Pemerintah dan PT Pertamina (Persero) tengah mempersiapkan kebijakan baru terkait pembelian BBM subsidi seperti Pertalite dan gas elpiji 3 kilogram. Langkah ini diambil sebagai upaya untuk memastikan penyaluran subsidi lebih tepat sasaran, sehingga hanya masyarakat yang berhak yang dapat menikmati manfaatnya.
Dalam rangka memperketat penggunaan BBM subsidi, pemerintah dan Pertamina sedang mematangkan teknologi yang akan digunakan dalam sistem pendataan. Tujuannya adalah untuk menghindari penyaluran subsidi yang tidak sesuai dengan aturan dan mencegah konsumsi dari kalangan atas.
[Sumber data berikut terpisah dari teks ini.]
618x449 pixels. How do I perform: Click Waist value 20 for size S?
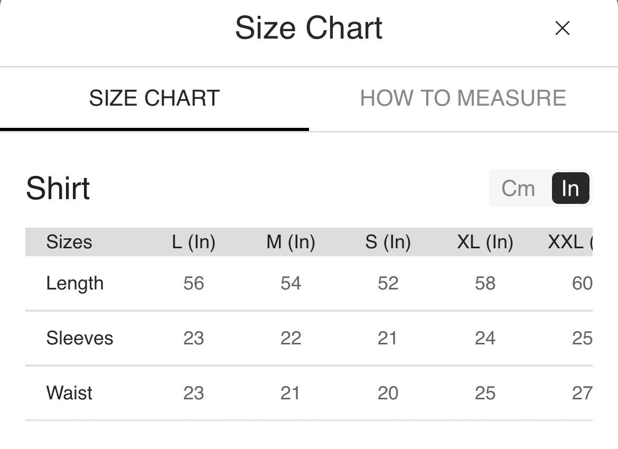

Anggota Dewan Energi Nasional (DEN), Saleh Abdurrahman, menyampaikan bahwa penggunaan teknologi saja tidak cukup untuk mengendalikan anggaran subsidi. Ia menilai, diperlukan aturan yang jelas dan tegas terkait kriteria penerima subsidi. Misalnya, apakah kendaraan dengan plat hitam atau mobil dengan kapasitas mesin di atas 1.500 cc dilarang menggunakan solar atau Pertalite. Hal ini perlu diatur secara jelas dalam regulasi atau revisi Perpres 191 Tahun 2014.
Meskipun demikian, Saleh mengakui bahwa langkah awal dalam pembatasan konsumsi melalui sistem pendataan digital yang dilakukan oleh Pertamina sudah berjalan cukup baik. Masyarakat kini diminta untuk mendaftarkan identitas kendaraan mereka ke dalam sistem terpadu agar bisa melakukan transaksi.
“Saat ini Pertamina sudah menerapkan semacam subsidi tertutup yaitu melalui pemberlakuan barcode, kalau tidak punya maka tidak bisa isi solar, dan database yang harus diisi oleh konsumen cukup lengkap,” ujarnya.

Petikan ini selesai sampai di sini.